Confident identification of unknown chemicals in high resolution mass spectrometry (HRMS) screening studies requires cohesive workflows and complementary data, tools, and software. Chemistry databases, screening libraries, and chemical metadata have become fixtures in identification workflows. To increase confidence in compound identifications, the use of structural fragmentation data collected via tandem mass spectrometry (MS/MS or MS) is vital. However, the availability of empirically collected MS/MS data for identification of unknowns is limited. Researchers have therefore turned to in silico generation of MS/MS data for use in HRMS-based screening studies. This paper describes the generation en masse of predicted MS/MS spectra for the entirety of the US EPA's DSSTox database using competitive fragmentation modelling and a freely available open source tool, CFM-ID. The generated dataset comprises predicted MS/MS spectra for ~700,000 structures, and mappings between predicted spectra, structures, associated substances, and chemical metadata. Together, these resources facilitate improved compound identifications in HRMS screening studies. These data are accessible via an SQL database, a comma-separated export file (.csv), and EPA's CompTox Chemicals Dashboard.

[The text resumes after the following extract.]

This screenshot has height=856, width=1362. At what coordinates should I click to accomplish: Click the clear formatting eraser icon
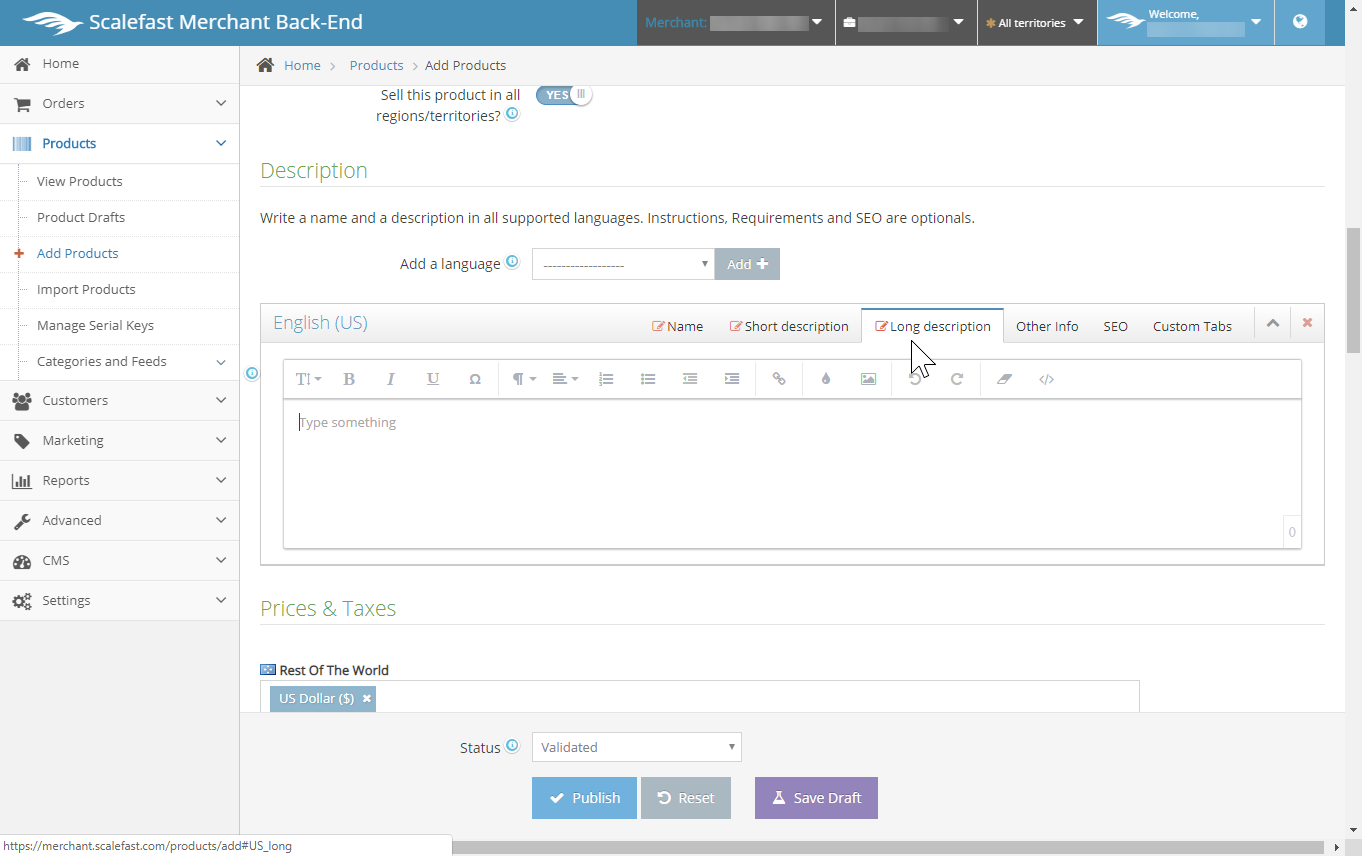(x=1005, y=379)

在高分辨率质谱(HRMS)筛选研究中,要自信地识别未知化学物质,需要有连贯的工作流程和互补的数据、工具和软件。化学数据库、筛选库和化学元数据已成为鉴定工作流程中的固定内容。为了提高化合物鉴定的可信度,通过串联质谱(MS/MS 或 MS)收集的结构碎片化数据的使用至关重要。然而,用于鉴定未知物的经验性采集的 MS/MS 数据的可用性有限。因此,研究人员转向使用基于 HRMS 的筛选研究中使用的计算生成的 MS/MS 数据。本文描述了使用竞争碎片化建模和免费提供的开源工具 CFM-ID 大规模生成整个美国环保署 DSSTox 数据库的预测 MS/MS 光谱。生成的数据集包含约 70 万个结构的预测 MS/MS 光谱,以及预测光谱、结构、相关物质和化学元数据之间的映射。这些资源共同促进了 HRMS 筛选研究中化合物鉴定的改进。这些数据可通过 SQL 数据库、逗号分隔的导出文件(.csv)和美国环保署的 CompTox Chemicals Dashboard 访问。